The exercise:
Copy, word for word, the part of the records that opens with the line containing "Toggle the Referral Program opt-in checkbox" and closes with the line containing "Click the info", including both of those lines.

┌──

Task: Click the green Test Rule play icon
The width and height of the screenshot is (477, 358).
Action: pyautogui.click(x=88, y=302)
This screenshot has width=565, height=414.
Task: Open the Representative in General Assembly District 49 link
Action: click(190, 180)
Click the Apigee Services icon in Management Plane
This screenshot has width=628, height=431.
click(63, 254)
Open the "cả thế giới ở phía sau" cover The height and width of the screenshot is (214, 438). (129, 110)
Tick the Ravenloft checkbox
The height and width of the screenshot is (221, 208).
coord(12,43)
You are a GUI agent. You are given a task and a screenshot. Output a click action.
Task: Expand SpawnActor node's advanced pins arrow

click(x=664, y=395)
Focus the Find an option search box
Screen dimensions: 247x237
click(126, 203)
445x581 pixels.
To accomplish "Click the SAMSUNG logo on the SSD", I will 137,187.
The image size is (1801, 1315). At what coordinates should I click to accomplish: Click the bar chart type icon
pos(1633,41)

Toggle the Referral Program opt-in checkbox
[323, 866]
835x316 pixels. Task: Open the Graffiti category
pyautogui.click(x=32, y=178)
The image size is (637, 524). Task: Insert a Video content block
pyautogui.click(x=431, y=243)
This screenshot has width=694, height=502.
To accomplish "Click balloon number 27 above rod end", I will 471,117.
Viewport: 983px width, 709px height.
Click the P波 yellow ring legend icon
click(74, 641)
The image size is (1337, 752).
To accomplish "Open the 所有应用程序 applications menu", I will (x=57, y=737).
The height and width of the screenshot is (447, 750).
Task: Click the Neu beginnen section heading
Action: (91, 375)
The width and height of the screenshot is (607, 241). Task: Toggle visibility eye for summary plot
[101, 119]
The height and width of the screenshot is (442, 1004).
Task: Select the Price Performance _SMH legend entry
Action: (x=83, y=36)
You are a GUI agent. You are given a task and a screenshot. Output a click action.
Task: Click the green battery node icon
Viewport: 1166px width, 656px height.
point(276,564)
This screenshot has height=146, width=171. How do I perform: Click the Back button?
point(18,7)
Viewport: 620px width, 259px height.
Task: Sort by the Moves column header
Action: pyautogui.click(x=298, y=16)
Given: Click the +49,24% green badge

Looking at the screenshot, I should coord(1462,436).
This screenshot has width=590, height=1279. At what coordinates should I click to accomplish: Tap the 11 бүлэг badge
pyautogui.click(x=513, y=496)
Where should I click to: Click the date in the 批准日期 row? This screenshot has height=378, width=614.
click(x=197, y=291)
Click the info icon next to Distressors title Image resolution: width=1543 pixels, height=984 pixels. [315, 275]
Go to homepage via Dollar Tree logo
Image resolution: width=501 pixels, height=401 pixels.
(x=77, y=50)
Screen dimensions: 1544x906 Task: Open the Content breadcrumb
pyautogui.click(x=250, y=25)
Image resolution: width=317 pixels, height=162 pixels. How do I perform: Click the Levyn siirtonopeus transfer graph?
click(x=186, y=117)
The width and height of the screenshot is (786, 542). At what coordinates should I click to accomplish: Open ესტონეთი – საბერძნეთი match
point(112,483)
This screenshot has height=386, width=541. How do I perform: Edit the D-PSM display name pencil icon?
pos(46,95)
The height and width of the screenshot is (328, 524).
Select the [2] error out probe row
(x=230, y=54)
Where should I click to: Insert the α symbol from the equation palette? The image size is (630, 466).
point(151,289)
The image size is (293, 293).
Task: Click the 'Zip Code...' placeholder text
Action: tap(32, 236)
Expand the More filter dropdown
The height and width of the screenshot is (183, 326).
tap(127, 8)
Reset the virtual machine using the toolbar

└──

Response to the exercise:
Toggle the Referral Program opt-in checkbox
[323, 866]
835x316 pixels. Task: Open the Graffiti category
pyautogui.click(x=32, y=178)
The image size is (637, 524). Task: Insert a Video content block
pyautogui.click(x=431, y=243)
This screenshot has width=694, height=502.
To accomplish "Click balloon number 27 above rod end", I will 471,117.
Viewport: 983px width, 709px height.
Click the P波 yellow ring legend icon
click(74, 641)
The image size is (1337, 752).
To accomplish "Open the 所有应用程序 applications menu", I will (x=57, y=737).
The height and width of the screenshot is (447, 750).
Task: Click the Neu beginnen section heading
Action: (91, 375)
The width and height of the screenshot is (607, 241). Task: Toggle visibility eye for summary plot
[101, 119]
The height and width of the screenshot is (442, 1004).
Task: Select the Price Performance _SMH legend entry
Action: (x=83, y=36)
You are a GUI agent. You are given a task and a screenshot. Output a click action.
Task: Click the green battery node icon
Viewport: 1166px width, 656px height.
point(276,564)
This screenshot has height=146, width=171. How do I perform: Click the Back button?
point(18,7)
Viewport: 620px width, 259px height.
Task: Sort by the Moves column header
Action: pyautogui.click(x=298, y=16)
Given: Click the +49,24% green badge

Looking at the screenshot, I should coord(1462,436).
This screenshot has width=590, height=1279. At what coordinates should I click to accomplish: Tap the 11 бүлэг badge
pyautogui.click(x=513, y=496)
Where should I click to: Click the date in the 批准日期 row? This screenshot has height=378, width=614.
click(x=197, y=291)
Click the info icon next to Distressors title Image resolution: width=1543 pixels, height=984 pixels. [315, 275]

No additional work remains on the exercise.